J'ai comme toujours lu avec attention ton entrée intitulée "Débrouille ou corruption?". Bien que ton analyse soit acceptable, j'estime que tu devrais tracer une claire différence entre qui vit de la débrouille et qui vit de la corruption. Je trouve que le petit peuple se débrouille alors que les tenants du pouvoir sont corrompus et vivent à coup de corruption. Cela peut se relativiser, mais je le pose comme point de départ pour mon raisonnement.
Le petit peuple vit de débrouillardise. Il vit dans la rue, va au boulot, et rapporte le fruit de sa sortie à la maison. Selon la récolte du jour - à la manière de nos ancêtres qui allaient en forêt attraper du gibier ou cueillir des fruits - la famille peut être nourrie à sa faim ou bien se contenter de quelques miettes. A l'époque des "villes mortes", les fonctionnaires souffraient énormément car ils vivaient de ces sorties. Un collègue professeur d'université m'a raconté que ses enfants attendent qu'ils reviennent avec un colis ou un paquet de nourriture à la maison, alors qu'il sort de la maison pour enseigner et non faire des provisions au marché. C'est la débrouille. Chaque maison possède devant la grille un coin de vente: haricot, riz, poisson, tomate, arachide, légumes, et même des allumettes, biscuits, piles, etc. Tout le monde vend pour survivre. Tout le monde vend, sinon impossible de tenir les deux bouts du mois. Le petit ligablo a sa raison d'être.
Le jeune homme acolyte à St Augustin de Lemba va vendre ses petits objets "noix de cola, gingembres, mouchoirs à papier, eau "pire" à Bandal, de peur de perdre son honneur dans son quartier d'origine. La jeune fille est exposée à la prostitution ou à l'esclavage moderne, et sa famille attend qu'elle leur rapporte l'argent nécessaire pour payer les études de ses frères et sœurs cadets. Les enfants de la rue vivent de vol, de recel, de tous les crimes mineurs susceptibles de leur rapporter à manger, à fumer et à boire. Les policiers et soldats prétendent protéger la population qu'ils rançonnent en plein jour, et se transforment en bandits la nuit venue. Cela c'est la débrouille.

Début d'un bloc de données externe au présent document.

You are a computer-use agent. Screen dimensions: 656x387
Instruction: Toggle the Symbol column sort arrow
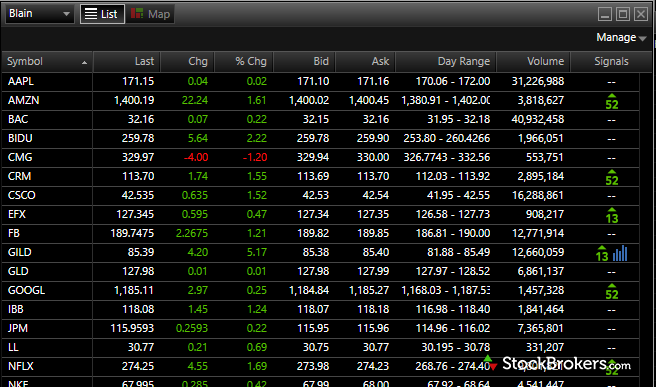coord(85,63)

La corruption est à tous les niveaux, comme tu l'as écrit. En réalité, c'est la débrouille des tenants du pouvoir. Les élections législatives, présidentielles et sénatoriales ont démontré combien la corruption a promu des non-élus au détriment des élus du peuple. Ce n'est pas moi qui le dis, et je n'ose pas abonder dans ce sens. J'ai dit tantôt "tout le monde"; je le confirme. Seulement l'objet de la vente change selon le cas. Tu as écrit que la corruption va jusqu'à la trahison de son propre pays. Les fameux arrangements souterrains et nocturnes ne visent qu'à piller le pays de ses ressources naturelles et non naturelles. Des Chinois entrent en toute illégalité parce qu'ils sont protégés par des "grands" qui tirent d'énormes bénéfices des trafics d'or, de coltan, de diamant et que sais-je encore. Le sénateur élu a dépensé des sommes auprès des députés provinciaux. Et les plus malins de ces députés se sont laissés corrompre par tous les candidats-sénateurs. Des maisons se bâtissent à vue-d'œil, des véhicules de luxe s'achètent, des objets de grande valeur s'acquièrent grâce à ces genres de corruption. En plus de leurs salaires faramineux lorsque l'on sait que les fonctionnaires sont impayés depuis de dizaines et des dizaines des mois. Un enrichissement fulgurant dont on se vante alors que tout le monde sait qu'il vient des malversations, des trahisons, des trafics et des contrefaçons. Le pays entier est devenu le ligablo des grands corrompus jusqu'à la moelle épinière.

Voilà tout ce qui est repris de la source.